POV: Kenji Katsuragi
The midday sun hung dull and low, veiled by drifting ash that had not been here the last time they passed these roads. Giggleburg—once noisy, cramped, and chaotic—now felt hollowed out. The voices were quieter. The air held tension instead of bustle. Troops sat in the shade, armor undone, confidence settled into their posture like they believed no threat could possibly reach them.
Kenji observed the rhythm of the gate from beneath his cloak, head lowered, back relaxed in the posture of a wandering hunter. Nothing about him looked ready. Nothing about him looked dangerous.
But his eyes never stopped reading.
Three Dargath guards sat at the gate—one checking passers, two watching the roads. Their grips were lazy. Their gazes wandered. Overconfidence. No sense that death was approaching them in soft footsteps.
Mikage walked ahead, shoulders slouched just enough to look exhausted rather than alert. His clothes were dusted with real road dirt, not staged. He played the part well: a man worn thin by travel, by hunger, by the long quiet of the frontier.
Seikaku took a position on a slanted rooftop across the road. His steps were silent as always. He didn't need instructions. He already knew his place.
Mireina and Fukugen stayed farther back, heads down, looking like two people who belonged among the refugees, laborers, merchants—anyone but soldiers.
Anzuyi was simply gone. A blink of motion earlier, then swallowed by an alley. Shadows welcomed her.
Kenji exhaled once.
The moment was right.
He lifted his bow, slow enough not to draw attention, smooth enough not to rustle cloth. Seikaku mirrored the movement, barely visible from the ledge high above.
Wind direction: steady.
Angle: clean.
Distance: trivial.
Kenji and Seikaku drew at the same heartbeat.
The sound of strings releasing was softer than the flap of a crow's wings.
The two guards to the left and right jerked sharply—steel helmets ringing with the force of impact. No cry. No alarm. They toppled like sacks with strings cut.
The middle guard blinked, confused—but only for half a breath.
Mikage was already in front of him.
The dagger entered under the jaw, upward—clean, clinical. Mikage caught the body by the chest and lowered it slowly to the ground, preventing even the sound of armor striking dirt.
No corpse thud. No call for help.
Only silence.
Kenji stepped forward, bows slung, expression unchanged. He checked the bodies briefly—no insignia suggesting officers or couriers. Simple gate guards. Forgettable.
Perfect.
He gestured once with two fingers.
Anzuyi materialized from between two wagons like mist reshaping into a woman. Her footsteps did not disturb dust. Her eyes were already ahead, searching for shadows to claim.
"Proceed," Kenji murmured, voice barely above breath.

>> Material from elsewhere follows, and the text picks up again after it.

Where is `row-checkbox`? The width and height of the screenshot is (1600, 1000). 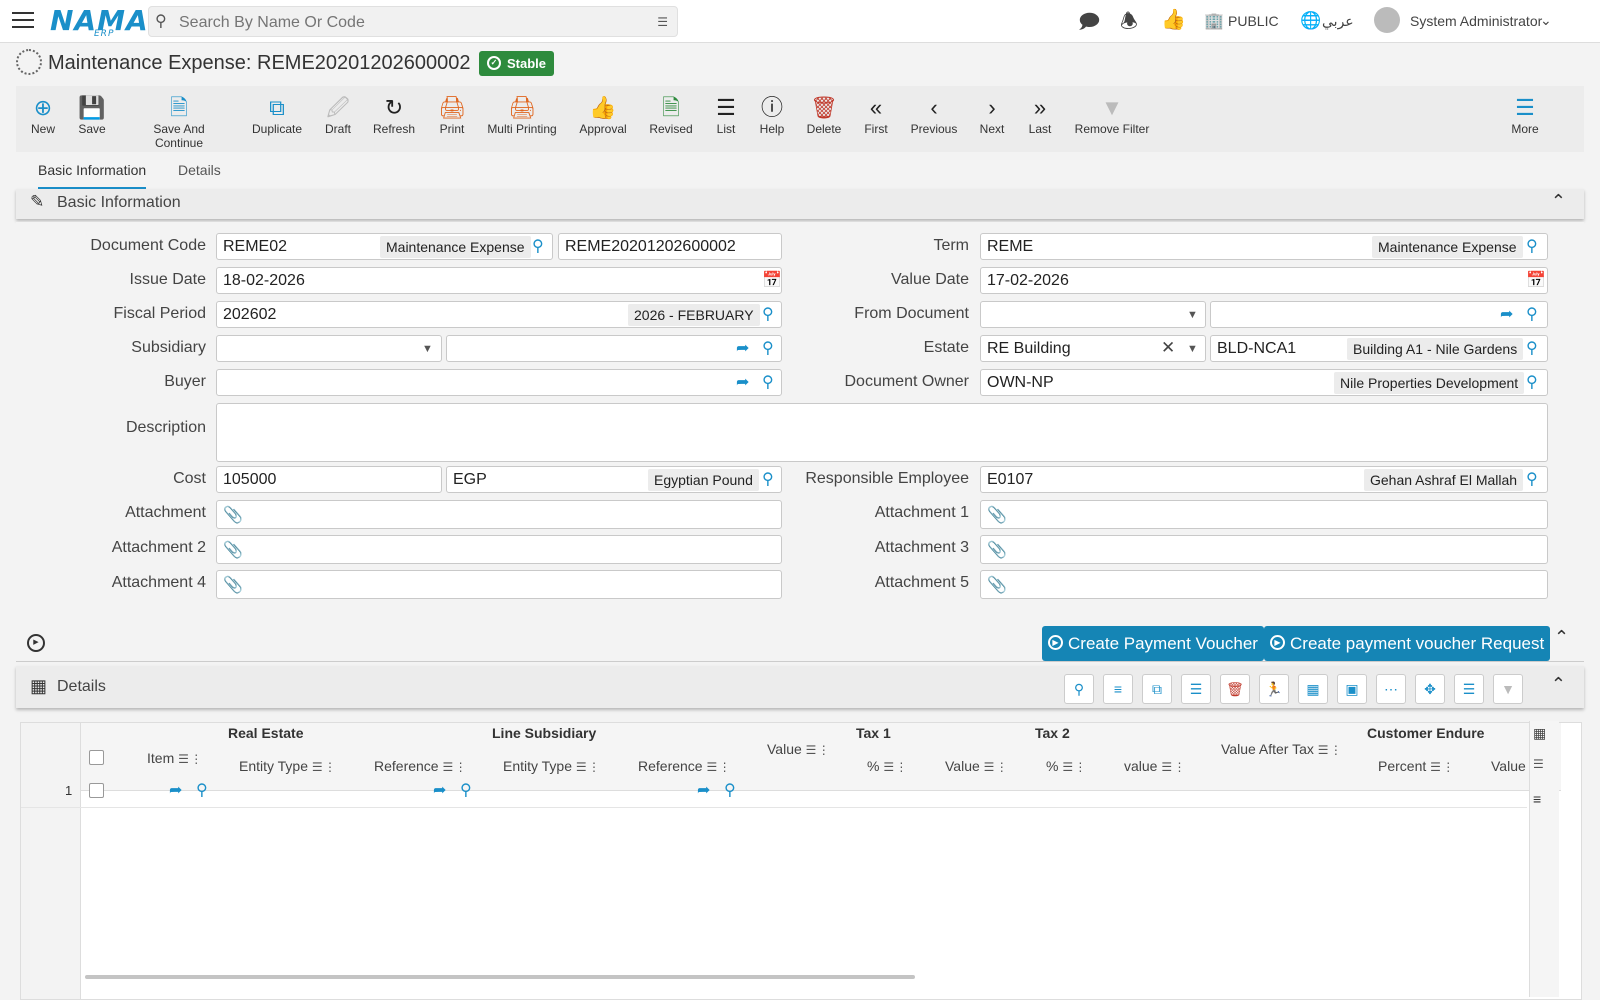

The team flowed into the city.
No alarm. No ripple in the air. Just quiet.
---
Inside Giggleburg, the streets winded like veins beneath stone and wood. People walked slowly, keeping to themselves. Doors were partly shut. Curtains twitched. The presence of Dargath troops was heavy—but unfocused. Their formation was sloppy. Patrols walked in wide arcs, not tight routes.
Weak discipline.
Something had made them confident.
Dangerously so.
Fukugen moved beside Mireina, hand always touching the shaft of his spear, but never gripping it. The way he guarded her was instinctive—loyalty, not duty.
Seikaku scaled higher, climbing beams and broken brick until the city stretched under his view like an open map.

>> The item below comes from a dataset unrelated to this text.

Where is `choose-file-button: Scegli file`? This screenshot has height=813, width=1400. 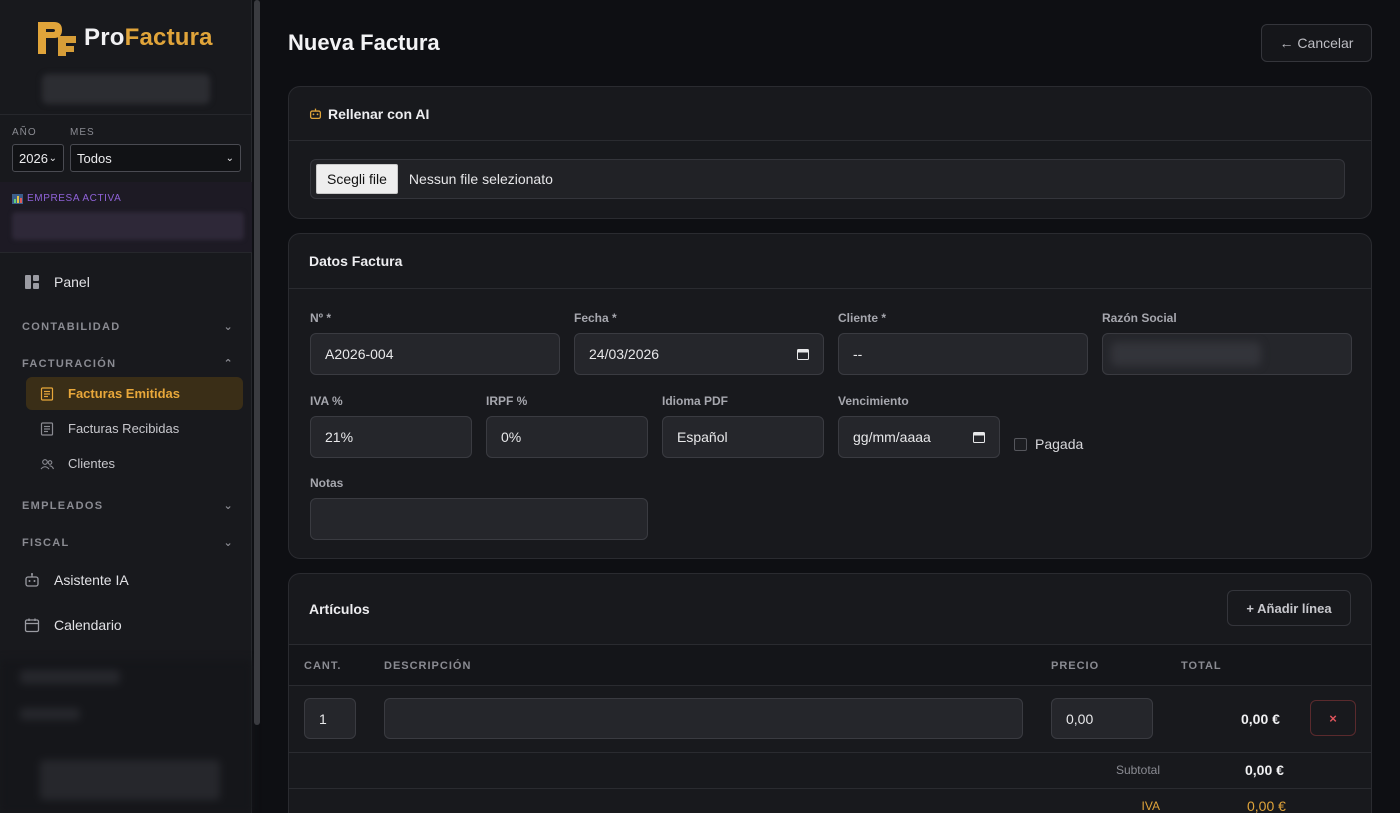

"Three patrol groups. One officer patrol. Main force clustered near the center hall," Seikaku whispered through the thin communication line of hand signs and clipped signals. The team moved without needing words.
Anzuyi slipped down an alley ahead of them, removing a guard who stood too close to a doorway. The kill was silent. Even the body seemed to fold politely.
Kenji watched her melt back into shadow.
Every strike was a whisper of inevitability.
Giggleburg didn't even know it was already dying.
---
They reached the first crossroad, where an abandoned herb stall leaned sideways, wood splintering. Kenji raised a hand. The group halted instantly.
He inhaled, listening—not to sound, but to rhythm.
Steps. Voices. Steel.
Patrol. Too close.
Kenji tapped two fingers on the hilt of his dagger. One subtle signal.
Anzuyi vanished again.
Seconds later, three wet, soft sounds came from the alleyway.
The patrol never appeared.
Kenji didn't smile. There was no victory in killing. Only the necessity of removing obstacles.
He whispered, barely audible:
"Remember our rule. No traces of us—only results."
Mikage nodded once.
Mireina's grip tightened on her satchel of glass vials.
Fukugen steadied his breathing.
Seikaku adjusted his aimline from above.
The path deeper into the city opened.
Kenji raised his hood and continued forward, voice low but certain:
"The real work begins now."
They entered Giggleburg not as soldiers, but as fate. Their steps were the quiet before a storm that would break without warning, leave fire where footsteps once were, and vanish without explanation.
Not ghosts.
Not heroes.
Just the blade no one saw being drawn.